Global denken - lokal handeln

Kommunales Engagement im Rahmen der Millenniums-Entwicklungsziele der Vereinten Nationen

 

Die Stadt Langen begrüßt die von den Vereinten Nationen im Jahre 2000 verabschiedeten Millenniums-Entwicklungsziele (Millennium Development Goals MDGs) für eine bessere, gerechtere und sicherere Welt, betont, dass sich die Verpflichtungen aus der Millenniumserklärung der Vereinten Nationen zwar in erster Linie an die Regierungen der 189 Mitgliedstaaten der Vereinten Nationen richten, die die Erklärung unterschrieben haben, äußert aber gleichwohl ihren Willen, im Rahmen ihrer Möglichkeiten an der Verwirklichung der Millenniums-Entwicklungsziele mitzuwirken und will in diesem Sinne prüfen, inwieweit folgende Aktivitäten realisiert werden können:

 

I. Maßnahmen der Information und Bewusstseinsbildung

  • Durchführung eigener Aktionen und die Unterstützung von Aktionen Dritter mit dem Ziel, die Information über die Millenniums-Entwicklungsziele in der Bevölkerung zu verbreitern und somit das Bewusstsein für die damit angesprochenen Probleme zu wecken und Denkanstöße zu geben
     
  • Förderung von Dialog und Zusammenarbeit mit ausländischen Mitbürgern/innen, insbesondere aus den Weltregionen, auf die sich die Anstrengungen der Millenniums-Entwicklungsziele richten, in kommunalen Einrichtungen (z. B. Kindergärten, Schulen, Jugendzentren, Bibliotheken, Museen, Volkshochschulen, Freizeiteinrichtungen), um so durch direkte Kontakte ein für viele Mitbürger/innen vergleichsweise abstraktes Thema begreiflicher zu machen.
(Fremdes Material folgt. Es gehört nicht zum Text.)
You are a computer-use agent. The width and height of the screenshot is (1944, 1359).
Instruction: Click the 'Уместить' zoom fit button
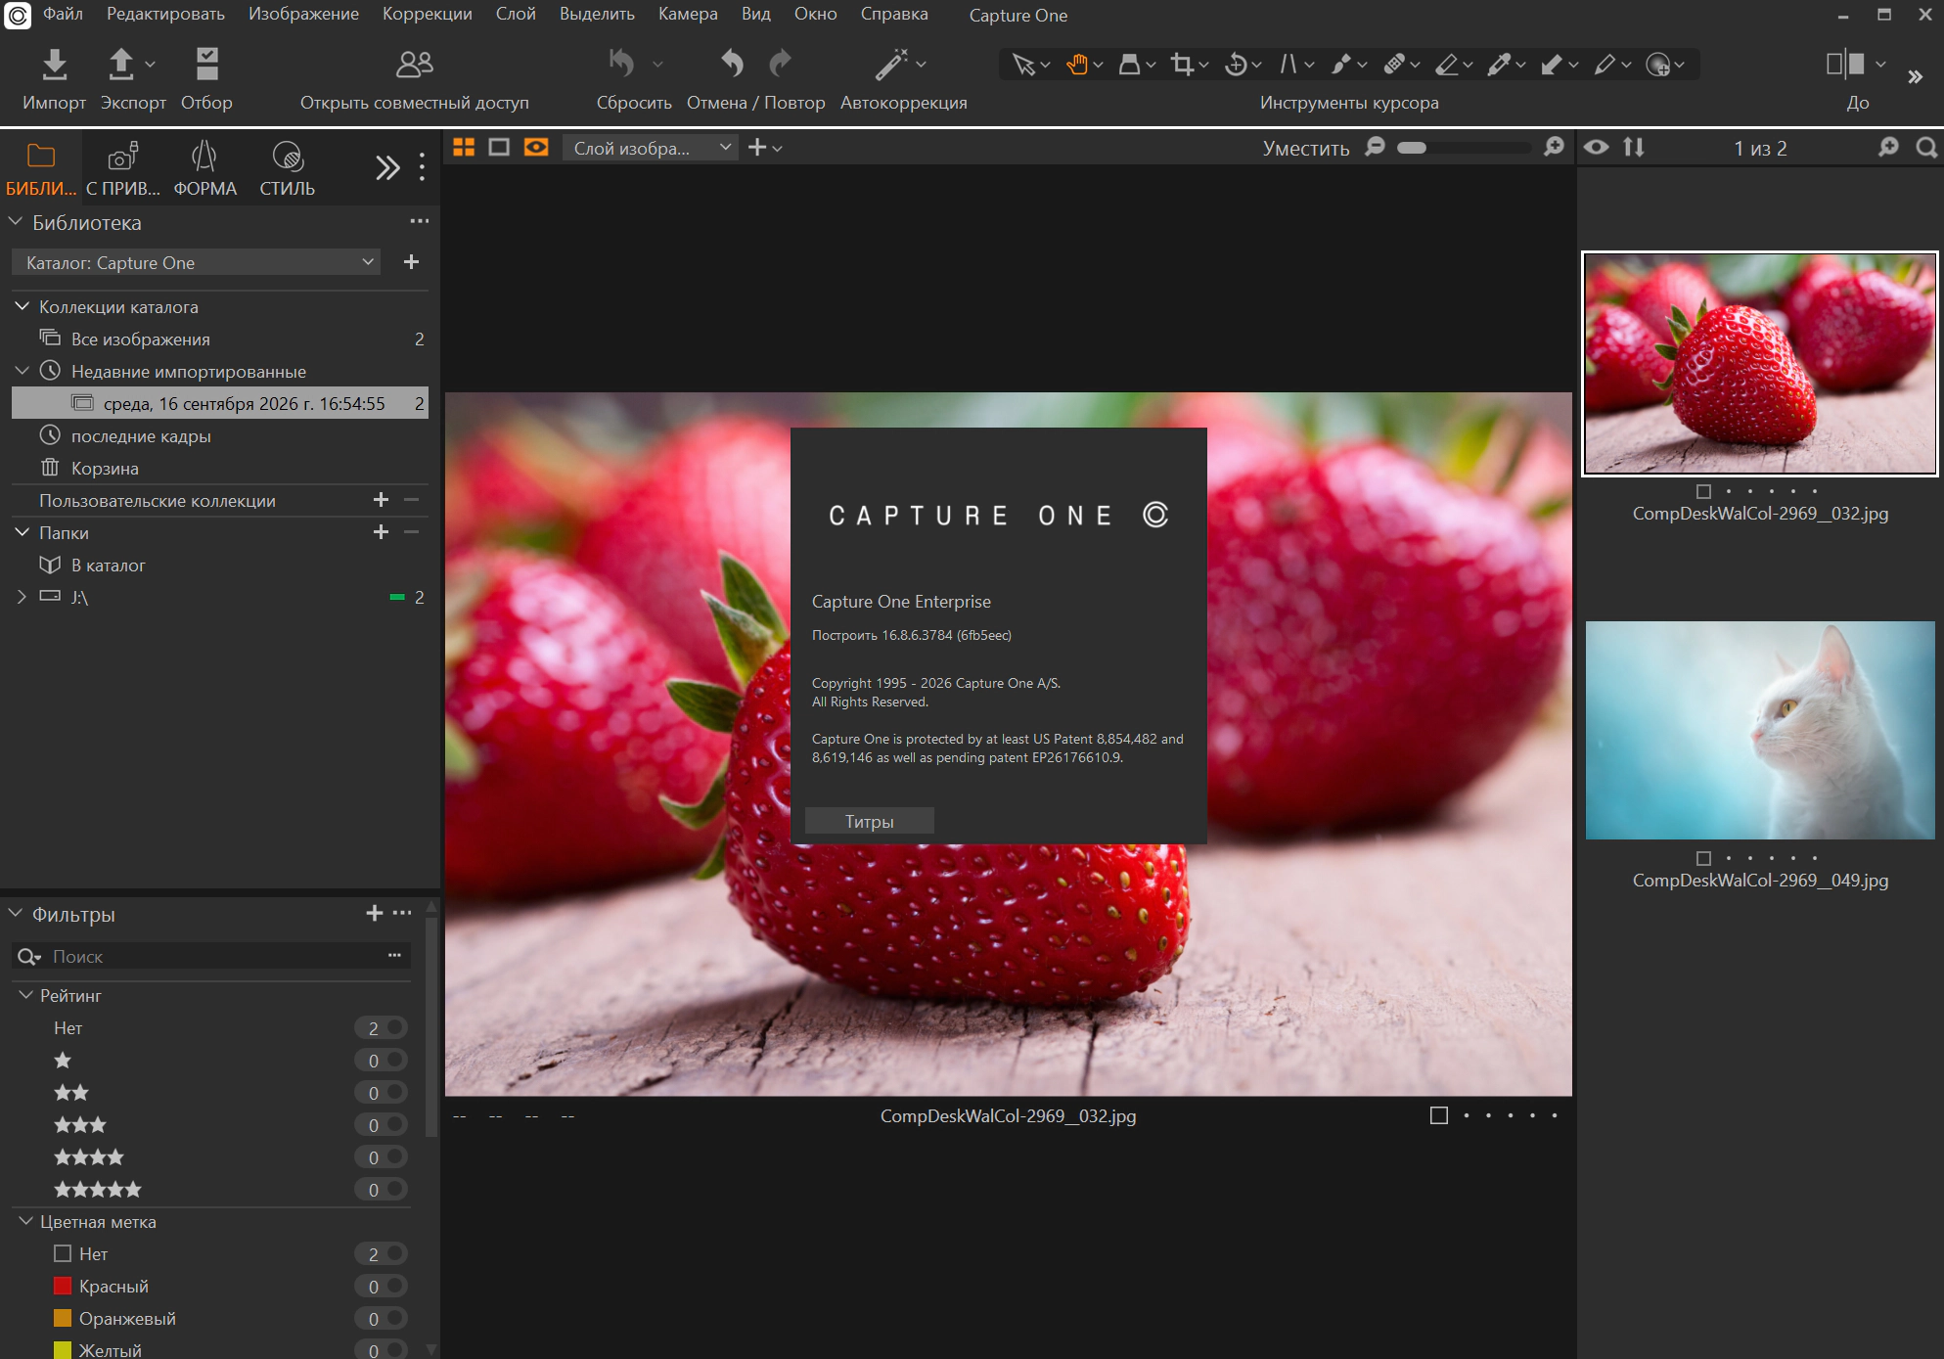coord(1305,149)

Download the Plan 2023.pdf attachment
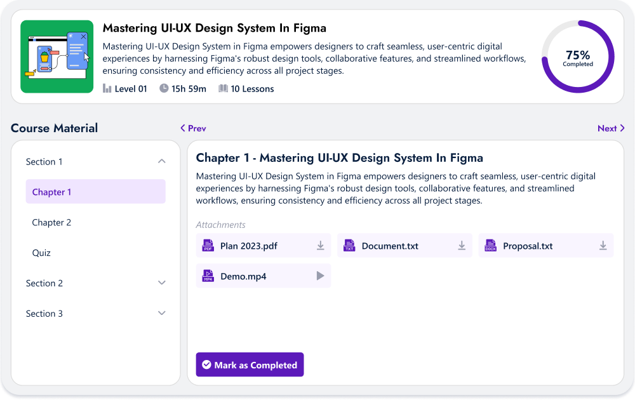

II. Maßnahmen der Vernetzung und Konzentration von Aktivitäten

  • Werbung für und Unterstützung eines breiten Bündnisses von lokalen Akteuren (Nichtregierungsorganisationen, Schulen, Universitäten, örtliche Wirtschaft und örtliches Handwerk, Kirchen usw.), um den Bestrebungen und Aktivitäten zur Erreichung der Millenniums-Entwicklungsziele eine möglichst breite Verankerung und Beständigkeit zu geben
     
  • Ausrichtung der kommunalen Partnerschaftsarbeit auf Erreichung der Millenniums-Entwicklungsziele (z. B. Aufnahme des Themas in die Arbeitsprogramme mit den Städtepartnern und Austausch über Aktivitäten in den Partnerkommunen bzw. Durchführung gemeinsamer Aktionen)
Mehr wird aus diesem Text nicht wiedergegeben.